This book is available for free in web and PDF versions at the Marxists Internet Archive, along with many, many others. It's a combination of Leontyev's 1977 essay by the same name (which is laid out as an unnumbered chapter at the beginning) and his 1978 book Activity, Consciousness, and Personality (which I've reviewed twice before). Andy Blunden did us the great service of typesetting the two works in a single volume, which I ended up reading on my tablet.

As noted, the book is a classic in which Leontyev lays out what is sometimes, from a Scandinavian or CHAT perspective, called second-generation activity theory. Whereas Vygotsky laid out the basic project of a Marxist social psychology, Leontyev and collaborators (such as Luria) developed that project, extending it beyond individual to collective phenomena. Unlike Vygotsky, who died early, Leontyev lived and was active until his death in 1979.

I'm revisiting Leontyev's writings now because I'm interested in further exploring how activity theory (AT) developed as well as in comparing Leontyev's understanding with that of Engestrom, who introduced AT to Western audiences and extended it in significant ways. I'm also interested in seeing how Leontyev anchors his work in orthodox Marxist texts, particularly the writings of Marx and Engels.

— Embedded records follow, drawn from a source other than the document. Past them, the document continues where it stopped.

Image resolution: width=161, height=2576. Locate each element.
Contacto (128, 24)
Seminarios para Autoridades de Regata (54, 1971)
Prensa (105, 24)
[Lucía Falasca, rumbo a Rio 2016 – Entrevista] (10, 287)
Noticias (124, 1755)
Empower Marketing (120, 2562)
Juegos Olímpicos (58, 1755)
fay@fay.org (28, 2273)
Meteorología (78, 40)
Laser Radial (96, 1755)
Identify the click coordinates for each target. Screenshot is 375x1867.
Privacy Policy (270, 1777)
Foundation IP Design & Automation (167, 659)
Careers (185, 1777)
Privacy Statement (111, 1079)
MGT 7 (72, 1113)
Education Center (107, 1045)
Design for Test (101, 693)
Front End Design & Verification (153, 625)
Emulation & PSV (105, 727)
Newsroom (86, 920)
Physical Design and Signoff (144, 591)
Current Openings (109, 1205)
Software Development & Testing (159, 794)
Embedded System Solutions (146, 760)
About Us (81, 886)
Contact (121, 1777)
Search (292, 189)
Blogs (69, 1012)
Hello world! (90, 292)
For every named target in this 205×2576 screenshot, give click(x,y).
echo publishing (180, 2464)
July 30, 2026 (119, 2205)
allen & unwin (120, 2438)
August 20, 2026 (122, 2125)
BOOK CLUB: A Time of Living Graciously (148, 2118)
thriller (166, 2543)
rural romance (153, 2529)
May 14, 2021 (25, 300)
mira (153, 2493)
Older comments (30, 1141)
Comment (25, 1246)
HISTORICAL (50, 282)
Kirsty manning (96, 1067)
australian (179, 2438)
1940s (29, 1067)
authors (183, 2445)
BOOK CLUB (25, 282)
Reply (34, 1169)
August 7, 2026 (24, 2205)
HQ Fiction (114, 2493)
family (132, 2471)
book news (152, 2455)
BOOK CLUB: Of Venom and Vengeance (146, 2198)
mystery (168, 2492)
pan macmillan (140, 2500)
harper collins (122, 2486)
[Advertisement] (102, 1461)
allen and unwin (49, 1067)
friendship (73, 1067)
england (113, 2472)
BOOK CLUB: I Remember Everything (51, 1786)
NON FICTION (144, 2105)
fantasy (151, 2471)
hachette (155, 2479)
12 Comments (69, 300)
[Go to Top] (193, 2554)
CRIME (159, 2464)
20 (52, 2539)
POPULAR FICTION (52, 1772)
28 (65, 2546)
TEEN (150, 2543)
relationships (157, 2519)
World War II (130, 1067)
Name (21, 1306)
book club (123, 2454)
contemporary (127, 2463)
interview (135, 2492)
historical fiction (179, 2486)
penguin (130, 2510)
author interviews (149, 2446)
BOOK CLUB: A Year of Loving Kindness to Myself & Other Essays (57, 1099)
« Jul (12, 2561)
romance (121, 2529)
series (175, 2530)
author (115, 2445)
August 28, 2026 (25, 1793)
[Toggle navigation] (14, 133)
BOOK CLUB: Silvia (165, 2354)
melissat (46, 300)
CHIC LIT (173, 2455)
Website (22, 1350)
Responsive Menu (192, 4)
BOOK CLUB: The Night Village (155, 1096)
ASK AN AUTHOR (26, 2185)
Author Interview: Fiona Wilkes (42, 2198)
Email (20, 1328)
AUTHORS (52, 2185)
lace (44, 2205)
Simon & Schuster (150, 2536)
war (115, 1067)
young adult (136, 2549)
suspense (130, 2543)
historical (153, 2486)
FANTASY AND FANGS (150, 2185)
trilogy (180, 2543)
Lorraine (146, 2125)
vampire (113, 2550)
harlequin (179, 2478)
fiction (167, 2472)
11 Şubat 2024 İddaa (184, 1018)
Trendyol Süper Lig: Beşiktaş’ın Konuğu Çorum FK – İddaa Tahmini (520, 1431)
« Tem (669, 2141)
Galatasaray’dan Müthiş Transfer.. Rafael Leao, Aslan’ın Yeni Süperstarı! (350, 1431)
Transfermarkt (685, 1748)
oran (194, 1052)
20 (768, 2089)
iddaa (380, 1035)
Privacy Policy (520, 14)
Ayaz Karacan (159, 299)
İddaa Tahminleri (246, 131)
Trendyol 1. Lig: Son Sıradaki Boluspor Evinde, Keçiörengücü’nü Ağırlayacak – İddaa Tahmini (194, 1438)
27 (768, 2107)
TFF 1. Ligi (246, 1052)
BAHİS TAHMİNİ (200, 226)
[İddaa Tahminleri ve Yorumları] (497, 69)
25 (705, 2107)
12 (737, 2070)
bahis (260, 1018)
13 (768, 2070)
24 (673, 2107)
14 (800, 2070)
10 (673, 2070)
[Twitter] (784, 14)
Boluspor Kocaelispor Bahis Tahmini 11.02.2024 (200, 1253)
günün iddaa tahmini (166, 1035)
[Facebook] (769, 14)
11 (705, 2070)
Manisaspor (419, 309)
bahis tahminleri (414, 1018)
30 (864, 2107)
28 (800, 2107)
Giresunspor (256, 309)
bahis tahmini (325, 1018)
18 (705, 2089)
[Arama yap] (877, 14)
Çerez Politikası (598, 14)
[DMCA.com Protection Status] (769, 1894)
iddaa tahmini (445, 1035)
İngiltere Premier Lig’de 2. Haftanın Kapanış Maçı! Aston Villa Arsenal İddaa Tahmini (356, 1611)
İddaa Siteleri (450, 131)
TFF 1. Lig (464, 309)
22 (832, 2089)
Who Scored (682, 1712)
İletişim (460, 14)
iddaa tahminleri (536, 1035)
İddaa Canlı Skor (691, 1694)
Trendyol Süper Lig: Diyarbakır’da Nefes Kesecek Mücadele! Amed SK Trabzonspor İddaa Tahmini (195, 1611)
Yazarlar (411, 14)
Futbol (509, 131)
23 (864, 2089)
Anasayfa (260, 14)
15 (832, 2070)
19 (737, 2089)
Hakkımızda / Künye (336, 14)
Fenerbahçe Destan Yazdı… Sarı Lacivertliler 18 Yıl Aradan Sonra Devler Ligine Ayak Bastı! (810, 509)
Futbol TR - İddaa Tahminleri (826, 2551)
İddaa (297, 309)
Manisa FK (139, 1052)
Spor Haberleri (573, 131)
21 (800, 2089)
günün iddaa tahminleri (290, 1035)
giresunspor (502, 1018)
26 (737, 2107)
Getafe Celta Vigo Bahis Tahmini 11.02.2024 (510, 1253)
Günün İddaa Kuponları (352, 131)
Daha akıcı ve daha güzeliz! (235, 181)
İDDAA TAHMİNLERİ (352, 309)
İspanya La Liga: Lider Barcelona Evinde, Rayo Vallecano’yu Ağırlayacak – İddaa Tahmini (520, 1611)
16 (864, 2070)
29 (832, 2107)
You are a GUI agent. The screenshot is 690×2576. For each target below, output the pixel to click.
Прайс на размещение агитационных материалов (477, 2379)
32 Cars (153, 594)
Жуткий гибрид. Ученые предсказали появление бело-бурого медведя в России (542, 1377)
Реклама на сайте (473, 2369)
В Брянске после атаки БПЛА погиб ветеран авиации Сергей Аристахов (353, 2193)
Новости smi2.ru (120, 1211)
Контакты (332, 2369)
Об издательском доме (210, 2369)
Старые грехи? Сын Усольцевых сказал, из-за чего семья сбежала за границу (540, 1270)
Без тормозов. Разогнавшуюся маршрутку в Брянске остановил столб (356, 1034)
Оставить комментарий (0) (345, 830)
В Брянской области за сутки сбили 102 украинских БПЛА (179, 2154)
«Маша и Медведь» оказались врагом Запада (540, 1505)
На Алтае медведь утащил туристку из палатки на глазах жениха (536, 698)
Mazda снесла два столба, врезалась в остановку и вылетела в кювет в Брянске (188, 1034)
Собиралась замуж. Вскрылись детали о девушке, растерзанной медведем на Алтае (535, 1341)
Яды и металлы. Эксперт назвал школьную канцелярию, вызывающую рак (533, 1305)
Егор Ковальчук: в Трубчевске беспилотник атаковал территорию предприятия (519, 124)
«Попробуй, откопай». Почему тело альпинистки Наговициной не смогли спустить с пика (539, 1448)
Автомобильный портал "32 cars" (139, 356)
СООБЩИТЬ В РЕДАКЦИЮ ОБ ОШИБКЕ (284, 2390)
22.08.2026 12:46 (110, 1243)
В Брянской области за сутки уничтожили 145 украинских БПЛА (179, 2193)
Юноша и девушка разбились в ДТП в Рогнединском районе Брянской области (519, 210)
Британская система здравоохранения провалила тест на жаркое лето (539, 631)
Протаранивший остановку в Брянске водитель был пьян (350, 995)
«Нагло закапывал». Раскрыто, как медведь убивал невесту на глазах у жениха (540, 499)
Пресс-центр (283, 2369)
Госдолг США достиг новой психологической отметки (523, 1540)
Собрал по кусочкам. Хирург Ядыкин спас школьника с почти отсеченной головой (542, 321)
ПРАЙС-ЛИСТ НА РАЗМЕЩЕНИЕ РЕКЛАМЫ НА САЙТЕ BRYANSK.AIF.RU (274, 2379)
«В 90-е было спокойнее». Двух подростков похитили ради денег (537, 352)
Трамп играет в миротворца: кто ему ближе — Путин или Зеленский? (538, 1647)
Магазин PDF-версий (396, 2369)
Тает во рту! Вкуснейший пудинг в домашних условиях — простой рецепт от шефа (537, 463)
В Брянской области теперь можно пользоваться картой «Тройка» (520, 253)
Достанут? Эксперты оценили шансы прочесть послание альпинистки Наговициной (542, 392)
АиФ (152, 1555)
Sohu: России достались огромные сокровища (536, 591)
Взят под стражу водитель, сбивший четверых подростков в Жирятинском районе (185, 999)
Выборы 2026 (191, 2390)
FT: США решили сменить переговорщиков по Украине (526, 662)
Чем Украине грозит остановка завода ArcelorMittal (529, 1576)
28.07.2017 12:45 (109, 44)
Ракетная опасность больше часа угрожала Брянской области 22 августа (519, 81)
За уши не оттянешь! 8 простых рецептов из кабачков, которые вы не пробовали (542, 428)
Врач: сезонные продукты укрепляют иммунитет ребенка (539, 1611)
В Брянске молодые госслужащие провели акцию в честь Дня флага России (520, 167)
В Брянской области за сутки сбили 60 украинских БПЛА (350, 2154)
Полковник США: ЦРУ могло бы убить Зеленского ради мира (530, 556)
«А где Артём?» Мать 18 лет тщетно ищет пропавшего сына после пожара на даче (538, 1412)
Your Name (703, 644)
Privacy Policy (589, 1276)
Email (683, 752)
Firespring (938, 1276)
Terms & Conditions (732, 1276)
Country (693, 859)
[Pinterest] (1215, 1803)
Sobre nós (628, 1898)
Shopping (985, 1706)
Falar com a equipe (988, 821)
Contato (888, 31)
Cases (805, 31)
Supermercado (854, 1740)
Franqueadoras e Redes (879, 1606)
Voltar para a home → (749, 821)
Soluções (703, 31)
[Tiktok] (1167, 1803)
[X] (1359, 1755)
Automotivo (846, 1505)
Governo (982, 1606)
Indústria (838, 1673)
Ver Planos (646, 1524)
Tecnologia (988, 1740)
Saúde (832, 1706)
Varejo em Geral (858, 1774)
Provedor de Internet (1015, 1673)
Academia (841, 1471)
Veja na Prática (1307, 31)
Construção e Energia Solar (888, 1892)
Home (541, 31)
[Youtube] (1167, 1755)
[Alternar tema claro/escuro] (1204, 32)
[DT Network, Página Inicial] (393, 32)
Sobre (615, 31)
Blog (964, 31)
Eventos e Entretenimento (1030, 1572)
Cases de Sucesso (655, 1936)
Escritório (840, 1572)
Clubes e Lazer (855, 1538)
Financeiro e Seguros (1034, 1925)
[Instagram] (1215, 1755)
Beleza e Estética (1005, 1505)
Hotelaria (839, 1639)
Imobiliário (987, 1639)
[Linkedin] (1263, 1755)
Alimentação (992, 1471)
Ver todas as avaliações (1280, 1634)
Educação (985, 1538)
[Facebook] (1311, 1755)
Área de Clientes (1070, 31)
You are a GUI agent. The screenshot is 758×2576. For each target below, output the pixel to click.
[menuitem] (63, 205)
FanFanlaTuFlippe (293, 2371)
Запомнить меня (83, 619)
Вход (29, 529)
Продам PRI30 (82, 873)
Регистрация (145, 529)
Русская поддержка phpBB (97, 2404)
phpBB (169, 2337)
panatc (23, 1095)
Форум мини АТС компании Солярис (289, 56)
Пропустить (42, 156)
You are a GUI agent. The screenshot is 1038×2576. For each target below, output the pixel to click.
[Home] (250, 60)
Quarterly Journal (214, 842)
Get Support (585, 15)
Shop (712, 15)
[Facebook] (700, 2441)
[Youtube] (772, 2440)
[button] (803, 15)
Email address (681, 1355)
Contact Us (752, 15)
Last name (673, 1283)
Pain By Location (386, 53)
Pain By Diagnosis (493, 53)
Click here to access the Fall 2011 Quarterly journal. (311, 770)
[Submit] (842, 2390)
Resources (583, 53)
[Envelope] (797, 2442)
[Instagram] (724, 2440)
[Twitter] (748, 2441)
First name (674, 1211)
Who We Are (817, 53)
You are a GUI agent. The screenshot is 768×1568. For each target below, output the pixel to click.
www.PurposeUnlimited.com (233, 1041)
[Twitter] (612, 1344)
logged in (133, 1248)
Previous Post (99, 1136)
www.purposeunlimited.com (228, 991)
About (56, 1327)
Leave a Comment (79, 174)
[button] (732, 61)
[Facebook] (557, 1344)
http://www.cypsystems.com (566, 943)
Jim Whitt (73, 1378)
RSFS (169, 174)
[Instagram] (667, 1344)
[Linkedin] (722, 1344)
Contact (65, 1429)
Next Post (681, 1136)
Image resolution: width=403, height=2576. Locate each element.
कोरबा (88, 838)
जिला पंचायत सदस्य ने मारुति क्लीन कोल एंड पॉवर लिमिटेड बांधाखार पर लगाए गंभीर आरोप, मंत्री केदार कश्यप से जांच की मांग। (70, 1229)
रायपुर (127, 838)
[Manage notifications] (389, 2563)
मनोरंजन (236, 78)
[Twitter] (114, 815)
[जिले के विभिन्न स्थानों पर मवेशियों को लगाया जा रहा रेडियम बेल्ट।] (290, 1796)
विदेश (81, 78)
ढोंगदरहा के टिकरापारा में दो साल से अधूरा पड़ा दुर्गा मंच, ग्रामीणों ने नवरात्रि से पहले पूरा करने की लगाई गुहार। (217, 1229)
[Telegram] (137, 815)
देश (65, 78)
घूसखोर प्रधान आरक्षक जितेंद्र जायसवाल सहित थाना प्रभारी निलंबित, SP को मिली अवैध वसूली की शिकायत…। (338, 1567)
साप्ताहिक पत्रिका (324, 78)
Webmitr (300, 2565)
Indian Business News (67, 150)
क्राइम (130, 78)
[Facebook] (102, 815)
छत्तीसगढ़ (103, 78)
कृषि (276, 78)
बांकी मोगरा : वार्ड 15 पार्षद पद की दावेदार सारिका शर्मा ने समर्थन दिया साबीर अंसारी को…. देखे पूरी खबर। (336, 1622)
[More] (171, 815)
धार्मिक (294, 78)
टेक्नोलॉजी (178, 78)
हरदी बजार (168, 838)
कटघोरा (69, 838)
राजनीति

Activity and Consciousness
In this opening essay, Leontyev examines the question of consciousness: "we postulate that consciousness is determined by being, which, in the words of Marx, is nothing else but the process of the actual life of people." He continues:
But what is the actual or real life of people?  
Being, the life of each individual is made up of the sum-total or, to be more exact, a system, a hierarchy of successive activities. It is in activity that the transition or “translation” of the reflected object into the subjective image, into the ideal, takes place; at the same time it is also in activity that the transition is achieved from the ideal into activity’s objective results, its products, into the material. Regarded from this angle, activity is a process of intertraffic between opposite poles, subject and object. (p.3)
And on the next page:
The basic, constituent feature of activity is that it has an object. In fact, the very concept of activity (doing, Tätigkeit) implies the concept of the object of activity. The expression “objectless activity” has no meaning at all. Activity may appear to be objectless, but the scientific investigation of activity necessarily demands the discovery of its object. Moreover, the object of activity appears in two forms: first, in its independent existence, commanding the activity of the subject, and second, as the mental image of the object, as the product of the subject’s “detection” of its properties, which is effected by the activity of the subject and cannot be effected otherwise.  
The circular nature of the processes effecting the interaction of the organism with the environment has been generally acknowledged. But the main thing is not this circular structure as such, but the fact that the mental reflection of the objective world is not directly generated by the external influences themselves, but by the processes through which the subject comes into practical contact with the objective world, and which therefore necessarily obey its independent properties, connections, and relations. This means that the afferent agent, which controls the processes of activity, is primarily the object itself and only secondarily its image as the subjective product of activity, which registers, stabilizes and carries in itself the objective content of activity. (p.4)
Here, Leontyev is firmly grounding the study of consciousness in Marx's thought, in dialectics. We see a short summary of AT, including themes such as the object (which is both objective and projective), the structuring of the activity around that object, and the cycle of transforming the object. We also see that activity unfolds in a material world, not an ideal one: "Activity is bound to encounter man-resisting objects that divert, change and enrich it. In other words, it is external activity that unlocks the circle of internal mental processes, that opens it up to the objective world." (5)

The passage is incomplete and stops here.